Although PX does not pay a dividend, this is potentially a very profitable acquisition. Shares are trading above both its 50-day and 200-day moving averages, and its price appears to be trending upward. Oppenheimer upgraded PX to "outperform" in October 2011, and the company seems to be doing just that. Investors who are looking to get into a medically-related holding should consider taking a position at this time.
General Mills Inc
General Mills is known for some of the most famous food brands in the world. Founded in 1928, this Minnesota-based company has a market cap of $26.2 billion. The current share price of $40.62 is down slightly after breaking through the top end of its 52-week range of $34.54 to $41.06. The company pays a solid $1.22 dividend, good for a yield of 3%. The company has a P/E of 17.3 and a PEG ratio of 2.02.
GIS is widely considered a high-yield dividend stock, but referring to it as a mixed stock might be more accurate. The share price has already broken through its high this month, and the price is tracking higher, mirroring both its 50-day and 200-day moving averages. With steady cash streams and a levered free cash flow of $1.35 billion, one of the biggest names on the grocer's shelves won't be a secret for long.
Cognizant Technology Solutions
Undervalued but not unnoticed, Cognizant Technology Solutions is a supplier of information technology, including consulting, implementation and maintenance in Europe, North America and Asia.

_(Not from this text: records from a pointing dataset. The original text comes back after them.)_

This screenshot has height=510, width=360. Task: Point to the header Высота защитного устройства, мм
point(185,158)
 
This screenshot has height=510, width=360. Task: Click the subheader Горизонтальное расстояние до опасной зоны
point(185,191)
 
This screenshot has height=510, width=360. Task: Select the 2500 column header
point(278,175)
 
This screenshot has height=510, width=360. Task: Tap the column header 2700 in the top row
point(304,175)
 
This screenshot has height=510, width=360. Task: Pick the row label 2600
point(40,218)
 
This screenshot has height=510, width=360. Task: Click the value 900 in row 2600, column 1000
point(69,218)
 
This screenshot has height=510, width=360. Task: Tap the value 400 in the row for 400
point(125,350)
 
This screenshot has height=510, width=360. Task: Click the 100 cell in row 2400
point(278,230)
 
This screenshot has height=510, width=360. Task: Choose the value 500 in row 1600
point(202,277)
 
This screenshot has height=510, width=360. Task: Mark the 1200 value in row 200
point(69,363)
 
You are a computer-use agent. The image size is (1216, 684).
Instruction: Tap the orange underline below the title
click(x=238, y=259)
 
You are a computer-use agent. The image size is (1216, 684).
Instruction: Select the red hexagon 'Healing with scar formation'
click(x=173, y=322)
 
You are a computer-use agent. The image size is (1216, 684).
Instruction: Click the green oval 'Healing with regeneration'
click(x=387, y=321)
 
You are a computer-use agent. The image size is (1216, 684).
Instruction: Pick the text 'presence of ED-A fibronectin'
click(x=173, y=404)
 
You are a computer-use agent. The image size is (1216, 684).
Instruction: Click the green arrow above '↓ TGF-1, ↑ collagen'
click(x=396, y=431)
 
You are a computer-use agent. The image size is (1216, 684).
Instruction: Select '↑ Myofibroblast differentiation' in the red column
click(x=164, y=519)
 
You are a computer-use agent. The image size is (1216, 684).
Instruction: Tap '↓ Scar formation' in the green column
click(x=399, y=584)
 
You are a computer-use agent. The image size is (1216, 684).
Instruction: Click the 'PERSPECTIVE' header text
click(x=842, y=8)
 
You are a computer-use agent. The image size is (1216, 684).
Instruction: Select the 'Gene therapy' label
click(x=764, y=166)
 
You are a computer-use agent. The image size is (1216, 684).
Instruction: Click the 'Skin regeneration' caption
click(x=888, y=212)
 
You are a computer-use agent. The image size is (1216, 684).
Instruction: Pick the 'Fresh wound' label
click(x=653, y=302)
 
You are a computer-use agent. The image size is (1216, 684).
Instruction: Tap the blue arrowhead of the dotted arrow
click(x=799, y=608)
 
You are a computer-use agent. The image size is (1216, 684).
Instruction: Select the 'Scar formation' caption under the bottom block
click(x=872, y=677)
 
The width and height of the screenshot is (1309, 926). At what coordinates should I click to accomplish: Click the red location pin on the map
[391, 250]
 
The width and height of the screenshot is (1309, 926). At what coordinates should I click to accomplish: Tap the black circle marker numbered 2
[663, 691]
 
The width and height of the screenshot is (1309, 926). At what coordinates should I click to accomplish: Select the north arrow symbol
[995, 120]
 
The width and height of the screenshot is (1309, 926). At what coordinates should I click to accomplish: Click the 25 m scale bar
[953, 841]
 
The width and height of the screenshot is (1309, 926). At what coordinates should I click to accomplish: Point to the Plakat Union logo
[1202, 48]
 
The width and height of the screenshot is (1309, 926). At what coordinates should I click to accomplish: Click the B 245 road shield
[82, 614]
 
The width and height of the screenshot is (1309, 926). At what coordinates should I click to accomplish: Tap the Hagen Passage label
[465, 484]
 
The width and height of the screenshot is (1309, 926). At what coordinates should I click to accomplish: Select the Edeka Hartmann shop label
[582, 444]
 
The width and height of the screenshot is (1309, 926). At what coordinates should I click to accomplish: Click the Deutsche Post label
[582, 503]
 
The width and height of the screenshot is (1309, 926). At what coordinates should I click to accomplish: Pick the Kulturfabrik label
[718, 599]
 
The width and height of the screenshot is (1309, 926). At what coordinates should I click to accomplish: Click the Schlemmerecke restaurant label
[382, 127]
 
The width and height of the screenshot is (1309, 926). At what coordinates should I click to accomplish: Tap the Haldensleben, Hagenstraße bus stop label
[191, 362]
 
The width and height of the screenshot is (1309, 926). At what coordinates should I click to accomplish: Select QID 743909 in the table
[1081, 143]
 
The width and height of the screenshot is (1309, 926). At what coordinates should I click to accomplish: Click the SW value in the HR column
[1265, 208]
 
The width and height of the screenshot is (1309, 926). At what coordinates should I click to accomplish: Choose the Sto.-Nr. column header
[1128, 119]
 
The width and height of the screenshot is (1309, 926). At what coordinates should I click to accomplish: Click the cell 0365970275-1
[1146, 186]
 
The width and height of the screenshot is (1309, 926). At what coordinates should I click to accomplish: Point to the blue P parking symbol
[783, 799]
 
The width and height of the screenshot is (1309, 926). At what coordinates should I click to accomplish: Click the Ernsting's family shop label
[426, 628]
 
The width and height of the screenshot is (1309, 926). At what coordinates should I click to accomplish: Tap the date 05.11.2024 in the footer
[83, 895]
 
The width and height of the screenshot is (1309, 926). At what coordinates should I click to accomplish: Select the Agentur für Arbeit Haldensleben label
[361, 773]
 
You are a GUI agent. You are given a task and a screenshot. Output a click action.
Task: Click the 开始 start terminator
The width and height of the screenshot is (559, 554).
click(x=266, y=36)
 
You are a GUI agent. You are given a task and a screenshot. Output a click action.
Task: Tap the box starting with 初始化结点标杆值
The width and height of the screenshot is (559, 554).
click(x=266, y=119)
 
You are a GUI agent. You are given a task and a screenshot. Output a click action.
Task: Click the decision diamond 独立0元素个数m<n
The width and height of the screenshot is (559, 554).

The company has gotten publicity lately as Lone Star Capital's Steve Mandel recently added 2.1 million share of CTSH stock. With 32% quarterly revenue growth and an 11.5% increase in year-to-year earnings, it's likely that others will do the same.
Cognizant's current share price of $71.75 is just over the midpoint of its 52-week range. ($53.54 to $83.48) The stock is expected to move this year, as indicated by its one-year target estimate of $82.83. This would represent an increase of over 15%. The projected gain is supported by a forward P/E of 21.05 and a PEG of 1.32. With investors like Deutsche Bank rating the stock a buy, now is the time to consider adding shares.
Finding Upside in Undervalued Stock
Identifying and initiating positions in undervalued companies is the perfect way to find quick gains. Companies with a strong upside that still is not reflected in the relative share price can offer solid gains. Of the many companies to consider, United Technologies Corporation, Costco Wholesale Corporation, Praxair Inc, Express Scripts Inc, General Mills Inc and Cognizant Technology Solutions are all candidates for this kind of move.
Disclosure: I have no positions in any stocks mentioned, and no plans to initiate any positions within the next 72 hours.